> [AVAILABLE DATA]
::::

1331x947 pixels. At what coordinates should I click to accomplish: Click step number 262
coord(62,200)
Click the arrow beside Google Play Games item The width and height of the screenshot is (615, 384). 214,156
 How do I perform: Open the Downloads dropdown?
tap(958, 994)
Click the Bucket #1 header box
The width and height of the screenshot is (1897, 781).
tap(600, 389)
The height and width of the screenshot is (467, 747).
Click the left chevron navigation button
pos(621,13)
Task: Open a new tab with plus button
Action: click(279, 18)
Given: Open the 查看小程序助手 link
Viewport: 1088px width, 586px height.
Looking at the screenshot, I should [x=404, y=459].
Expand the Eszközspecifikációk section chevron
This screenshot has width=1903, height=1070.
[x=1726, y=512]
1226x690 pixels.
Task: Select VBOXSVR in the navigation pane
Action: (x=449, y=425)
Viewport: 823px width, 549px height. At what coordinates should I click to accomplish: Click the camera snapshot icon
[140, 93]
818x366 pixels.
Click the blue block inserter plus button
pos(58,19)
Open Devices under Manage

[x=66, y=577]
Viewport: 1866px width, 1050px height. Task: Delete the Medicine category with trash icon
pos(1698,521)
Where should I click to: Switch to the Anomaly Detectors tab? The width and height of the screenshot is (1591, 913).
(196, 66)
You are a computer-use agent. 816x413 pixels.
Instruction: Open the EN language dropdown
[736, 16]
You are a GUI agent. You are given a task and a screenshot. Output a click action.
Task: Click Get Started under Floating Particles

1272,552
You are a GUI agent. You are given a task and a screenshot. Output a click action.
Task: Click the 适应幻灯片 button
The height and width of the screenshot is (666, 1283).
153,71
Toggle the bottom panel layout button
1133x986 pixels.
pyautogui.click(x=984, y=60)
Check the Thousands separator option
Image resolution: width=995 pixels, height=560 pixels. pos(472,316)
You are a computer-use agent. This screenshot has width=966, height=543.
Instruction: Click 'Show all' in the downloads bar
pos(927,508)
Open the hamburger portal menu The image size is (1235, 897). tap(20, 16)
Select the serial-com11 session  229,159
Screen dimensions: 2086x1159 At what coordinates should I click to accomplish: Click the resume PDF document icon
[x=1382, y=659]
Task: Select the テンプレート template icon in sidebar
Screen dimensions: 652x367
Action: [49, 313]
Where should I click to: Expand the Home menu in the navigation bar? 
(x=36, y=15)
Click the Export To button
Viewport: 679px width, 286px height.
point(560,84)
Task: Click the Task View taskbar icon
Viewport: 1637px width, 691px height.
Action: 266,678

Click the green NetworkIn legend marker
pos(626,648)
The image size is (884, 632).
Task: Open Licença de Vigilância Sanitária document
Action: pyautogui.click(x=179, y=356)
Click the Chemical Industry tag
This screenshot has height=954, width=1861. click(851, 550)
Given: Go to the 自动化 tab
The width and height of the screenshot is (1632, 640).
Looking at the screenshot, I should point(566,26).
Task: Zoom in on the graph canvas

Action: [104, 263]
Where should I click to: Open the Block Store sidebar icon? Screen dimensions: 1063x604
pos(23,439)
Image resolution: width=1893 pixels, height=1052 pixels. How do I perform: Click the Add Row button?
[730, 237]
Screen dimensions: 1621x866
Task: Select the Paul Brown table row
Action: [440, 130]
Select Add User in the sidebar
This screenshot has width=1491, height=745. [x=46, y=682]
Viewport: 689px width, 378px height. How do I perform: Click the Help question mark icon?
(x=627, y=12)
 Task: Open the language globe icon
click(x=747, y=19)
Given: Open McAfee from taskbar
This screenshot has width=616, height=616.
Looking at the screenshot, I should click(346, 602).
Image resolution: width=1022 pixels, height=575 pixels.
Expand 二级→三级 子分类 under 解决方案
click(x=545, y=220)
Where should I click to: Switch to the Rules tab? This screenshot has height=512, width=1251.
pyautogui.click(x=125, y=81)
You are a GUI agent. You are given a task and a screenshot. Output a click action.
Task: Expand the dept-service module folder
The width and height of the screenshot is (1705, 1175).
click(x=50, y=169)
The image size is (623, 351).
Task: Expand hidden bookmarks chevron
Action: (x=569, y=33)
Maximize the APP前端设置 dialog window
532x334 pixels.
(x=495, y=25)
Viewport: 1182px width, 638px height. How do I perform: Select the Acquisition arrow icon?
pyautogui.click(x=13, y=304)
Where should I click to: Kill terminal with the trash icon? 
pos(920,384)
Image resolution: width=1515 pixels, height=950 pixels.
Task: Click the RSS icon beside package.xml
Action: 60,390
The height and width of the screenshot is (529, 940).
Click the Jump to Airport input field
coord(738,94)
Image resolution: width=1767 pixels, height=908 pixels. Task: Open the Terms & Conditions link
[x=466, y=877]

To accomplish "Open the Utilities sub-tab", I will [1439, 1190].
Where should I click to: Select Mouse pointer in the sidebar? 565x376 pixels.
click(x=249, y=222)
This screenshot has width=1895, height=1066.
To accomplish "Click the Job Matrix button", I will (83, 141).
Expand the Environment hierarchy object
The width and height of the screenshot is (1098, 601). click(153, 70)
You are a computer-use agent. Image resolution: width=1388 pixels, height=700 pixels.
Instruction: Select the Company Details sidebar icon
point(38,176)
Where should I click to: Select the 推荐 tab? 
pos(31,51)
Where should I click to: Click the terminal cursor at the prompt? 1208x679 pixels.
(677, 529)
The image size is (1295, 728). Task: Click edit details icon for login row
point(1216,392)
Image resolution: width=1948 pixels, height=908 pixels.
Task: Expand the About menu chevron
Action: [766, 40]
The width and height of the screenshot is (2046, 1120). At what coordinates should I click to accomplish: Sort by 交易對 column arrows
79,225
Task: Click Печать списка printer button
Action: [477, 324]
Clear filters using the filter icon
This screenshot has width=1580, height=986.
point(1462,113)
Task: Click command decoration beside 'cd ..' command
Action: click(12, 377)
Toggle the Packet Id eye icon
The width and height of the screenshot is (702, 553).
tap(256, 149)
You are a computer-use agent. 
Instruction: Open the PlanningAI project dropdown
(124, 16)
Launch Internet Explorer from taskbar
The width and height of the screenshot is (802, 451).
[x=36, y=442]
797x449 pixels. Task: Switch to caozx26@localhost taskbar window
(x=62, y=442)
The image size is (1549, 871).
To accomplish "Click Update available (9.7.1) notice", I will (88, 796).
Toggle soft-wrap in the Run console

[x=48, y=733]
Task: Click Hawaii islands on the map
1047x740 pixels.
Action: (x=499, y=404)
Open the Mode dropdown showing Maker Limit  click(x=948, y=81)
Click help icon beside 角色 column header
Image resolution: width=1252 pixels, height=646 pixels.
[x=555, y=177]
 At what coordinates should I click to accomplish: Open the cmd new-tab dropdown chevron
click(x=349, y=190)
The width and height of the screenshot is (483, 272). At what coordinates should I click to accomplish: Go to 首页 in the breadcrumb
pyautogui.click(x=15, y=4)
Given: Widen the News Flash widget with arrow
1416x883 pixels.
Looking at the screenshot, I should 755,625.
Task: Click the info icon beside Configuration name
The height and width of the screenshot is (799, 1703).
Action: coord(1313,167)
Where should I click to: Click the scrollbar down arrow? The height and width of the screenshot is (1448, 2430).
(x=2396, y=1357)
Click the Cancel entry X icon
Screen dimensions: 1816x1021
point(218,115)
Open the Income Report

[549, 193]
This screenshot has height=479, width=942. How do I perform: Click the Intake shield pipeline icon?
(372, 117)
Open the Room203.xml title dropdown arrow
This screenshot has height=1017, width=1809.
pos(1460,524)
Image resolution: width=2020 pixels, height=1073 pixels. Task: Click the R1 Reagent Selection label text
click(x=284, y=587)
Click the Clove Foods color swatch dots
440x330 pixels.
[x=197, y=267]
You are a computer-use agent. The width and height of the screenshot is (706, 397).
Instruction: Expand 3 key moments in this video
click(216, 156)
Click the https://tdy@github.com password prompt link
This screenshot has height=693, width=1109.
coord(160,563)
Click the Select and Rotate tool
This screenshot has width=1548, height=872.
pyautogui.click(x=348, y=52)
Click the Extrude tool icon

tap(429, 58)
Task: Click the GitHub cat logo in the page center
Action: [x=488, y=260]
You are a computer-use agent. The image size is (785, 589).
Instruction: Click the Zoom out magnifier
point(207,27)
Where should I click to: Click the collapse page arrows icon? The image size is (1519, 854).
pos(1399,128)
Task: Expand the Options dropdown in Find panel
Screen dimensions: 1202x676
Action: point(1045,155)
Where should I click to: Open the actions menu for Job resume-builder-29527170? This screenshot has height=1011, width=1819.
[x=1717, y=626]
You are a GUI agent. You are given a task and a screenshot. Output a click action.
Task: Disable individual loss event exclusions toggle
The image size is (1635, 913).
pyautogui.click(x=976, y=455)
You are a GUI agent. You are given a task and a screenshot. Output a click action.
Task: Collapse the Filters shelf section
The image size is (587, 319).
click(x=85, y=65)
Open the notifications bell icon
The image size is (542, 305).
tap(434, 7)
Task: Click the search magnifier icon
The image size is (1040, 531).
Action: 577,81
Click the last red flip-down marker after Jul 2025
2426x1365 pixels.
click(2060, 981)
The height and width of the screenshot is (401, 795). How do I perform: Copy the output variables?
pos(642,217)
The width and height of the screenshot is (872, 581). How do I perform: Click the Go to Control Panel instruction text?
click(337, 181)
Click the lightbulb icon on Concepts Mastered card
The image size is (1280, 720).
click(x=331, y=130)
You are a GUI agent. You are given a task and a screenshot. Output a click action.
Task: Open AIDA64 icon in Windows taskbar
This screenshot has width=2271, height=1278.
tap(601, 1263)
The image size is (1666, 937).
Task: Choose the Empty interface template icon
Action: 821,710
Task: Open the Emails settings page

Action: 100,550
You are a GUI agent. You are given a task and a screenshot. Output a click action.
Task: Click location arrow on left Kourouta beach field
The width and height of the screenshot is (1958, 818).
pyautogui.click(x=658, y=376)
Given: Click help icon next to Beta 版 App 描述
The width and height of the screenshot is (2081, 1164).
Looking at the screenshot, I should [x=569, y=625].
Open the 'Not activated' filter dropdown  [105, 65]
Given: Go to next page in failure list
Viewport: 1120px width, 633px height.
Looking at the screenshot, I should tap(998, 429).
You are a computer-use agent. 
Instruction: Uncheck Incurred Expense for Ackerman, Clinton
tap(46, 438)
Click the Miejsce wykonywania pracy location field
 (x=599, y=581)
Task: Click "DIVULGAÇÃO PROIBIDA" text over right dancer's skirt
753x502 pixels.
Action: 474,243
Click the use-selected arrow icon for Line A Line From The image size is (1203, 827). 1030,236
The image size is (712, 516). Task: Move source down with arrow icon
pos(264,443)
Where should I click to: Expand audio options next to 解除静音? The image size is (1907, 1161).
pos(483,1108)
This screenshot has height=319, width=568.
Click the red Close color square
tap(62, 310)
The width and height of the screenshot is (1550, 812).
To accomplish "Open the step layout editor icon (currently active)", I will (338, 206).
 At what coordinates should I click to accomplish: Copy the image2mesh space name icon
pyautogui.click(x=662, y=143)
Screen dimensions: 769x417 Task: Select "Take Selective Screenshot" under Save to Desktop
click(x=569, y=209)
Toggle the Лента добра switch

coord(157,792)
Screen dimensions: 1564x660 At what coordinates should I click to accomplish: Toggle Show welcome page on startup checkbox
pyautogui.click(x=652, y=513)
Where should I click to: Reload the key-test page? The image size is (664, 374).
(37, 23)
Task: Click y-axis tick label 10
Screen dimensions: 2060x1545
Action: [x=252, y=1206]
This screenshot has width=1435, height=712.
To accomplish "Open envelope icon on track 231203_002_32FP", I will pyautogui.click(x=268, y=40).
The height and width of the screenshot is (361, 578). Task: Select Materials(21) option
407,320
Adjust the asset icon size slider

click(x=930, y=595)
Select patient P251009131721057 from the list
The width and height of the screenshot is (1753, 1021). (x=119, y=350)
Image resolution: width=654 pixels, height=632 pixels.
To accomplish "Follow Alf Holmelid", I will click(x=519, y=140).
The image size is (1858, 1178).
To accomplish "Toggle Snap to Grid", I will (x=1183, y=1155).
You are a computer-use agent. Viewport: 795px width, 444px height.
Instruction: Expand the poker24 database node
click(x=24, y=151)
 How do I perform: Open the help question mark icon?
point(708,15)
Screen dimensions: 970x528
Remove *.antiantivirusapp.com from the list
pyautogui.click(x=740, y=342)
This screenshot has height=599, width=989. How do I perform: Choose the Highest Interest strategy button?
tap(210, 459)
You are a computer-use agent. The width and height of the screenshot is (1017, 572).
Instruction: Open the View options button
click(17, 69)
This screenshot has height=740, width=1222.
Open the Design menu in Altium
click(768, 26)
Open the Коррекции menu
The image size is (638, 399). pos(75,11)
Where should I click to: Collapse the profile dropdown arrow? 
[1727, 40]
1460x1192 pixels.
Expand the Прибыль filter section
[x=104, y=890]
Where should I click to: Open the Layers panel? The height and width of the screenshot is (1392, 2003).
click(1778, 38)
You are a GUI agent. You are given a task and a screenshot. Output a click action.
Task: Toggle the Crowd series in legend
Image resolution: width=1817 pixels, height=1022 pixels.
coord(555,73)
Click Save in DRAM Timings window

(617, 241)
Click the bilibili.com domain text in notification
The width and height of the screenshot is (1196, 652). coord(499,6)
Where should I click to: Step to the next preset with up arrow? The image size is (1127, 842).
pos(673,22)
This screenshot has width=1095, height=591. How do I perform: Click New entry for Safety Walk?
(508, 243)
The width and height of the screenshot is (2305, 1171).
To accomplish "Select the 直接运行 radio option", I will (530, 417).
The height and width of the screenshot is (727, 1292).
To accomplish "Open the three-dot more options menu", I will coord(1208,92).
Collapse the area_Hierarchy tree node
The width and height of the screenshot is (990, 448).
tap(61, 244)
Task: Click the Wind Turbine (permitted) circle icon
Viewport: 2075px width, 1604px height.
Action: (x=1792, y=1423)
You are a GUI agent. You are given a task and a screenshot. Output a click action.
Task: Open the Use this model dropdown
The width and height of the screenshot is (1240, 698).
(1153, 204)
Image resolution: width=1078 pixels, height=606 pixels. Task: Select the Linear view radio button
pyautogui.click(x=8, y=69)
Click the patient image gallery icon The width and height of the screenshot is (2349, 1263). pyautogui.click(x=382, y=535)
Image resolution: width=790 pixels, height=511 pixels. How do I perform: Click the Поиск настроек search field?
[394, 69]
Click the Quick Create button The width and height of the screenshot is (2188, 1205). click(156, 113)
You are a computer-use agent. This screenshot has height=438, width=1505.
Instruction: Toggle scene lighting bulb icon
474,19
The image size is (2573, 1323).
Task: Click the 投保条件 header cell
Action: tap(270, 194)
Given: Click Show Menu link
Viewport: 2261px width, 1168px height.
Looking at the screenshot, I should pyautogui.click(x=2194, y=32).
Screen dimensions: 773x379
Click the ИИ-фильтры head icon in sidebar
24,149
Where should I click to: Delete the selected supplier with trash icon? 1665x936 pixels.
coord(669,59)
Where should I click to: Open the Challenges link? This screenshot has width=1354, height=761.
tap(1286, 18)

::::

> [WORK TO COMPLETE]
Please reproduce exactly the lines in the listing above from the one containing "Task: Collapse the Filters shelf section" through the one containing "Task: Click location", both included, and nothing more.

> [RESULT]
Task: Collapse the Filters shelf section
The image size is (587, 319).
click(x=85, y=65)
Open the notifications bell icon
The image size is (542, 305).
tap(434, 7)
Task: Click the search magnifier icon
The image size is (1040, 531).
Action: 577,81
Click the last red flip-down marker after Jul 2025
2426x1365 pixels.
click(2060, 981)
The height and width of the screenshot is (401, 795). How do I perform: Copy the output variables?
pos(642,217)
The width and height of the screenshot is (872, 581). How do I perform: Click the Go to Control Panel instruction text?
click(337, 181)
Click the lightbulb icon on Concepts Mastered card
The image size is (1280, 720).
click(x=331, y=130)
You are a GUI agent. You are given a task and a screenshot. Output a click action.
Task: Open AIDA64 icon in Windows taskbar
This screenshot has width=2271, height=1278.
tap(601, 1263)
The image size is (1666, 937).
Task: Choose the Empty interface template icon
Action: 821,710
Task: Open the Emails settings page

Action: 100,550
You are a GUI agent. You are given a task and a screenshot. Output a click action.
Task: Click location arrow on left Kourouta beach field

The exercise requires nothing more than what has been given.